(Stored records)

◆ ◆ ◆ ◆ ◆ ◆ ◆

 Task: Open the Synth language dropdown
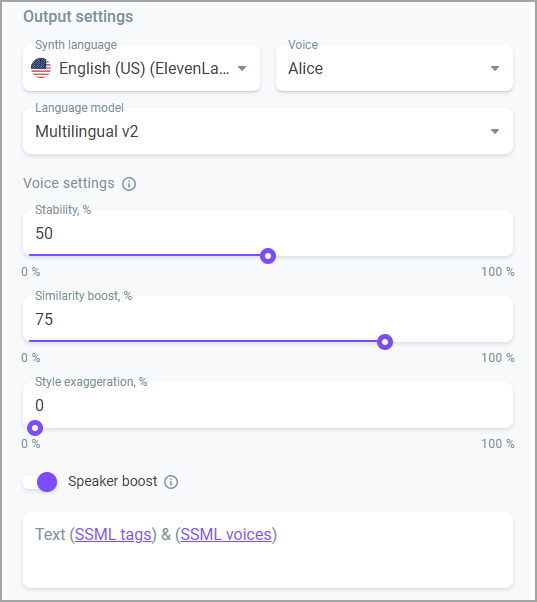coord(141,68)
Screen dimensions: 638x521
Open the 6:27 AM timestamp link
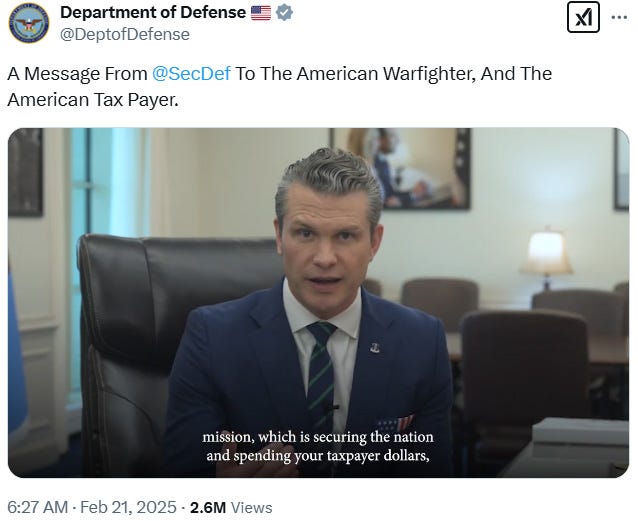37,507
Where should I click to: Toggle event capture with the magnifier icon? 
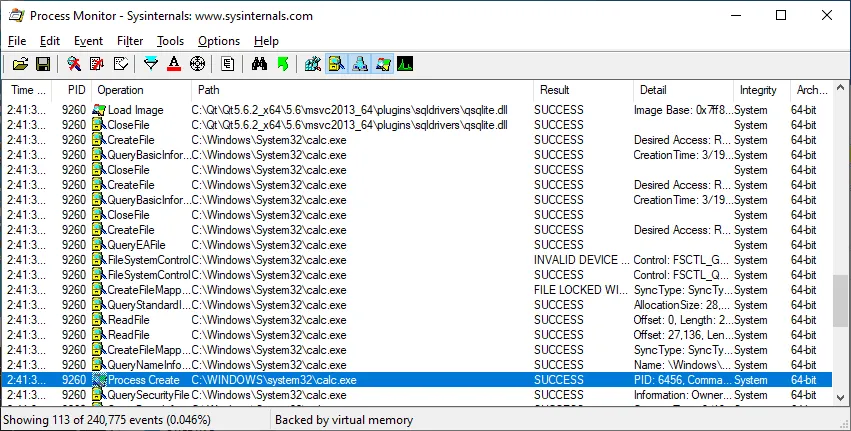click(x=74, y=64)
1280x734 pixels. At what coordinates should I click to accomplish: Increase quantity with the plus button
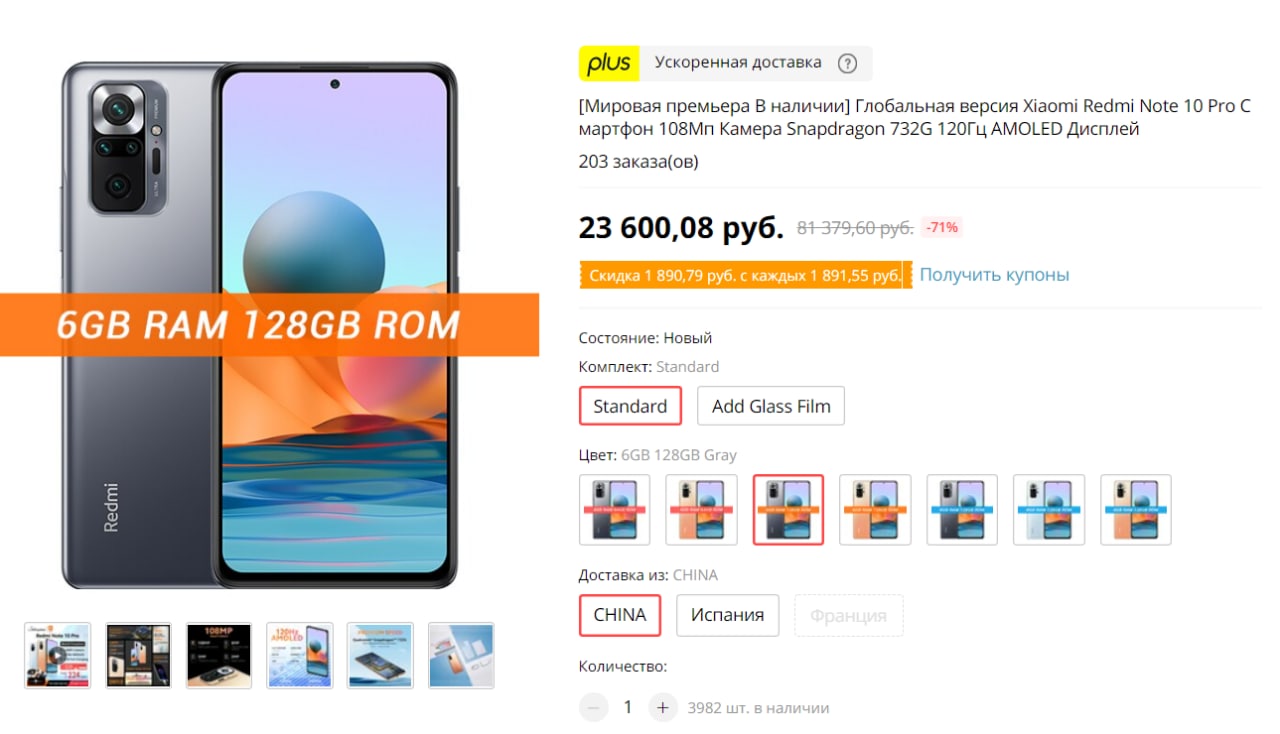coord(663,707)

◆ ◆ ◆ ◆ ◆ ◆ ◆

PROBLEM STATEMENT:
All lines from the one with "Where should I" through the end of the records above must be reproduced exactly, both ends included, and the pictures must be left out.

TASK RESULT:
Where should I click to: Toggle event capture with the magnifier icon? 
click(x=74, y=64)
1280x734 pixels. At what coordinates should I click to accomplish: Increase quantity with the plus button
coord(663,707)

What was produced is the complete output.